In this we’ve deposed basically all remotes other than the exceptionally simple Apple 6-button remote that ships with its new machines.
We have a 180GB external USB hard drive on the Mini for exclusive use as the scratch disk for PVR recording via EyeTV (might sound like plenty, but lossless HD is taking up about 5-9GB per hour), and we’re going to run some cable this weekend to connect it to another 400GB drive in my dual-G5 desktop via Gigabit Ethernet. We’ll use that drive for movies and other high-bandwidth content.
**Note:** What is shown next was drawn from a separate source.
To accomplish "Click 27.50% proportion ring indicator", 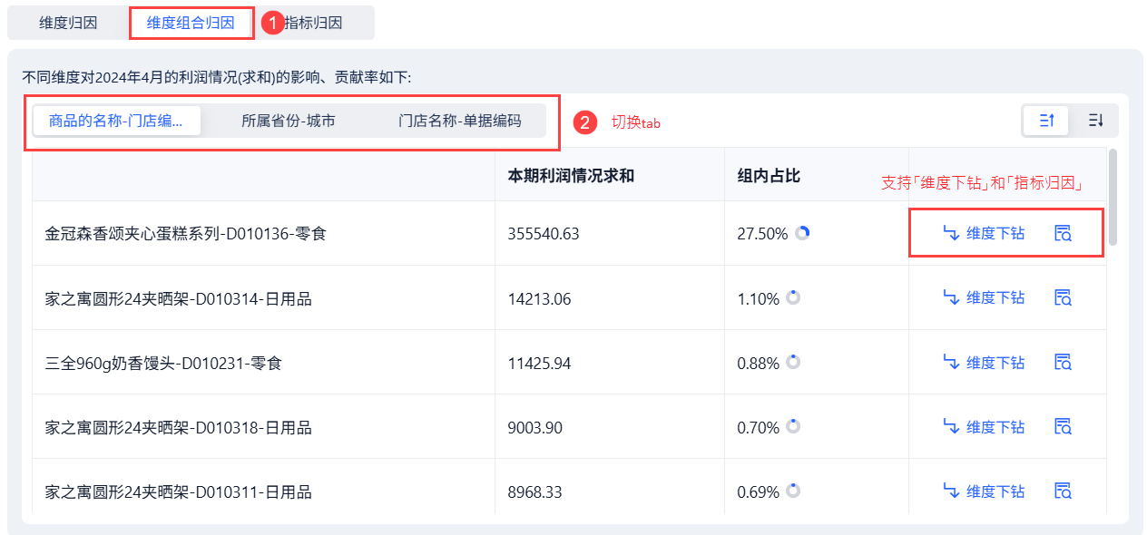I will click(802, 233).
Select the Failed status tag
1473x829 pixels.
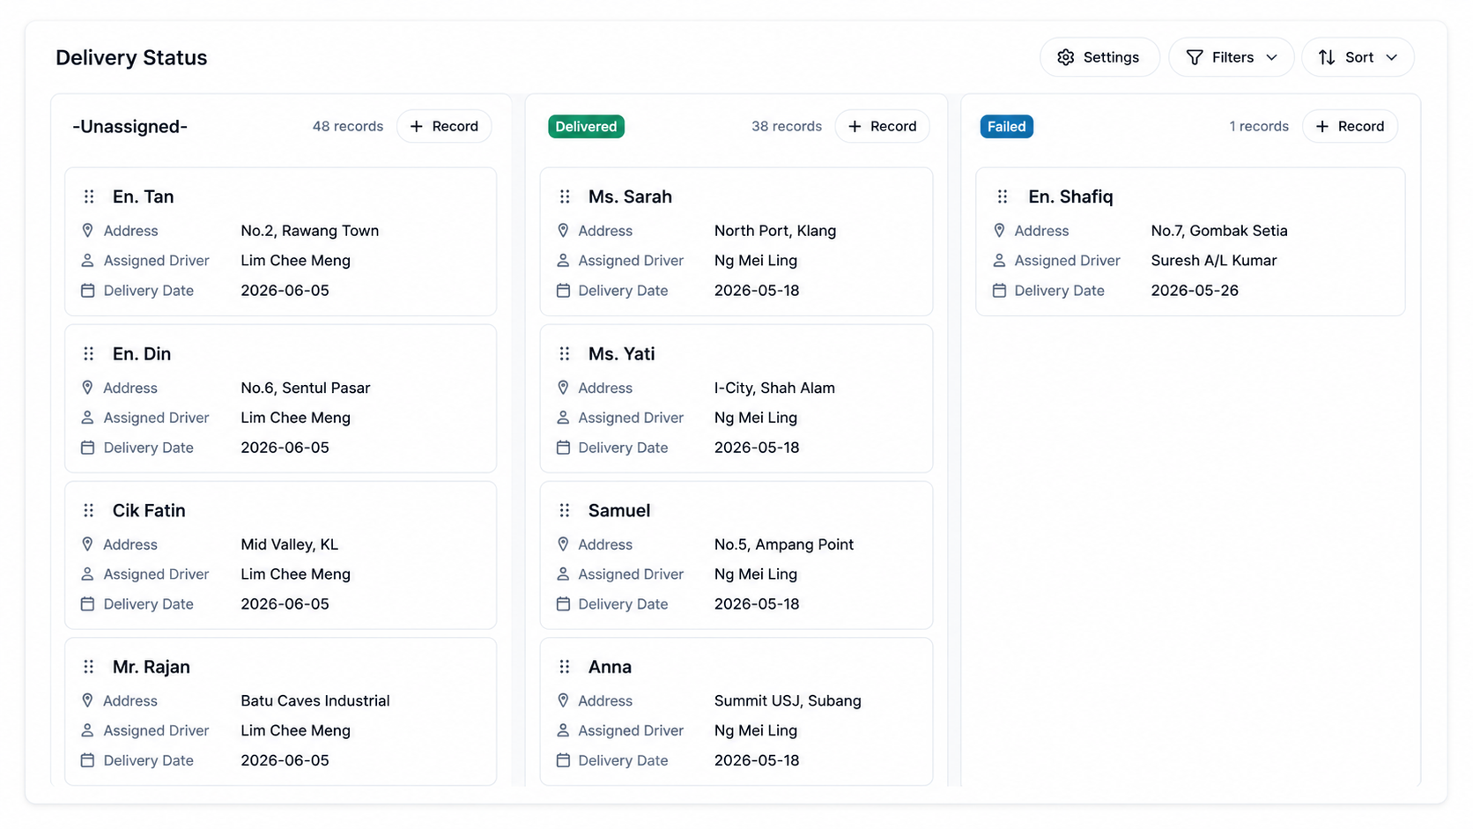(1006, 127)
This setup is nearly ideal, better than anything else we’ve tried, with the following drawbacks:
* The EyeTV Hybrid hardware doesn’t “do” QAM, so we can’t decode digital cable without a cable box intermediary. Our solution is to get rid of cable.
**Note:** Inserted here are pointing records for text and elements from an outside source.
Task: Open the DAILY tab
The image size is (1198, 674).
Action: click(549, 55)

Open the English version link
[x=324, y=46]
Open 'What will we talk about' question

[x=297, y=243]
* There has been some conflict with the native resolution of our plasma TV and the Mini’s output, resulting in what David terms “graininess” but it still looks really good to me.
* Using optical audio has disabled the ability to change the system volume on the Mini, necessitating volume adjustment via individual application or the stereo receiver. Who knows.
* De-interlacing in DVD Player doesn’t seem to work. Battlestar Galactica DVDs were showing interlacing.
* The Mini itself can be a little louder than we’d like when spinning up CDs or when the fan turns on.
Still, it’s pretty satisfying. And it’s strangely useful to have a computer in our TV and be able to surf the Web, etc.
David is right now taking the horrific Comcast DVR back to Comcast, and will cancel our cable as well. I so wish I could keep the DVR, just so I could set it on fire, or have a cathartic scene a la Office Space.